You would think that by now, When Mountains Speak would have mined out the rich psychedelic seam that is their musical preference, that it would have given up all of the sonic gems it had been hiding. This might be the case if the band had a more specific vision of psychedelia. The art of doing what they do, in the broadest of terms at least, is that their take on the genre is all-encompassing, expansive and unrestrictive. One large enough to take in free-form proggy experimentation, ambient sonic haze, oriental beats and jazzy grooves, cinematic flows and no small amount of sonic avant-gardening. Once you define your parameters this wide, you have the best of both worlds – you can plough a broadly psychedelic furrow knowing that the field, while it might twist and turn, never really ends.

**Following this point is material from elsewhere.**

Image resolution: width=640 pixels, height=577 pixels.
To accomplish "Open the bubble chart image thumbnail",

Silky Trident is the perfect example of the band doing precisely this. Like much of their material, this is the result of a live recording, and I suspect there is no small amount of jam vibes and improvisational flow at work, the sound of the three musicians bouncing off each other, inspired by and infused with their fellow player to create a unique finished article.

Drum patterns skitter and punctuate, sometimes using a beat to drive things on, occasionally happy just to add percussive motifs to the piece. The bass lines are melodic and exploratory simultaneously, an essential approach to tether the song, giving Steven Clarkson the freedom to drive the guitar lines to some strange and distant sonic shores.

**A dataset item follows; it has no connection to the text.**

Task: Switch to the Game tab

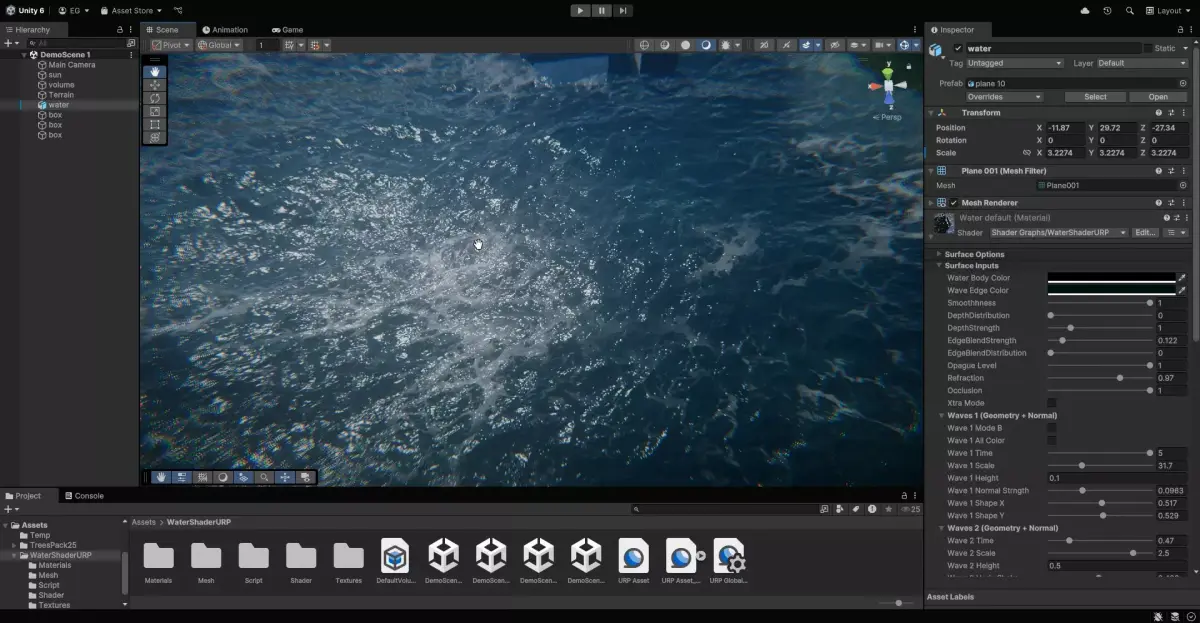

It’s a long song; it has to be to develop the ideas found here. When a guitar line drifts off into the ether, a bass line spirals down into almost mathematic-inspired loops, or the drums seek to explore different time signatures (or even their absence), the band allow themselves enough time to commit totally. Such wayward noodling, beat experimentation, and avant-grooviness needs plenty of time to get into its stride; the three-minute pop song format just isn’t going to cut it.

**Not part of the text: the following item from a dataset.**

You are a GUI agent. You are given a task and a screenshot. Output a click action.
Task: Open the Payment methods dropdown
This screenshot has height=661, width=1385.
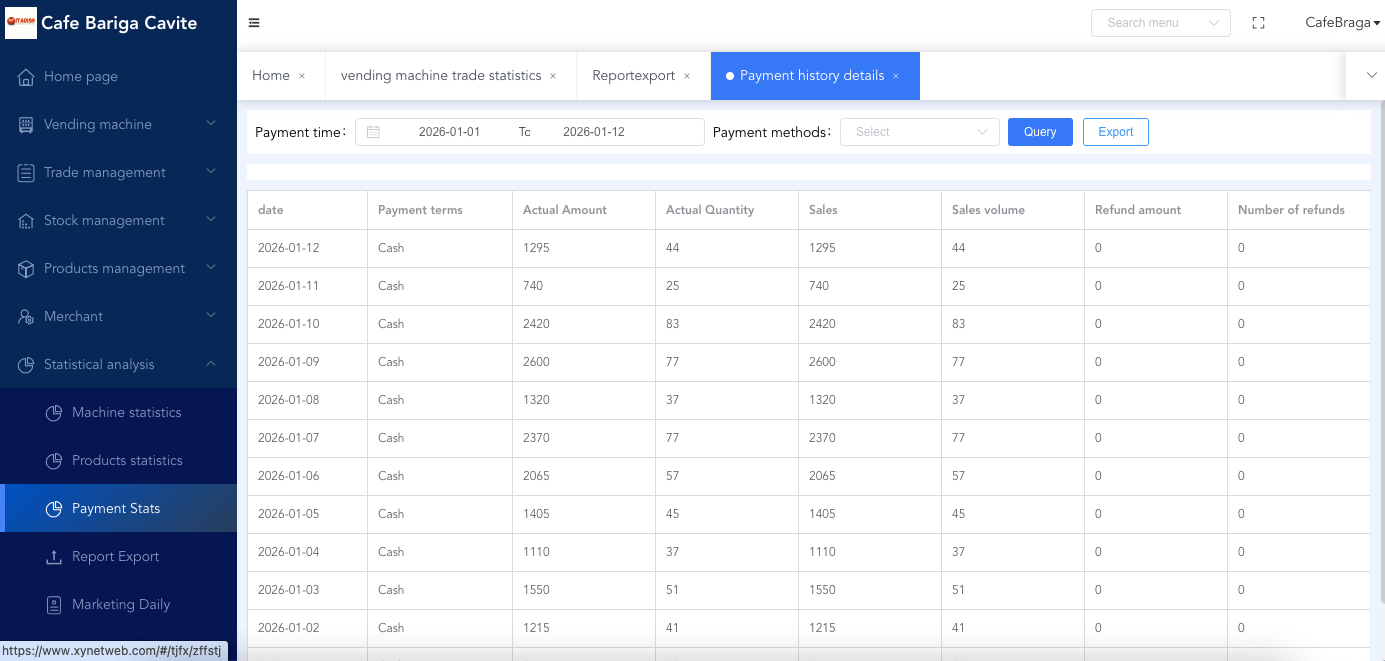click(x=919, y=132)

As always, the song feels like we are in familiar territory, but once you get on board, you realise that there is only the most general sense of having passed this way before; the reality is that you are a long way from home, that comfort zones, even those you have built within the When Mountains Speak sound, have been left far behind.

Familiar yet totally fresh, recognisable but only in the broadest sense, classic When Mountains Speak territory yet still pushing at the furthest boundaries of their own broad sonic spectrum. Nice!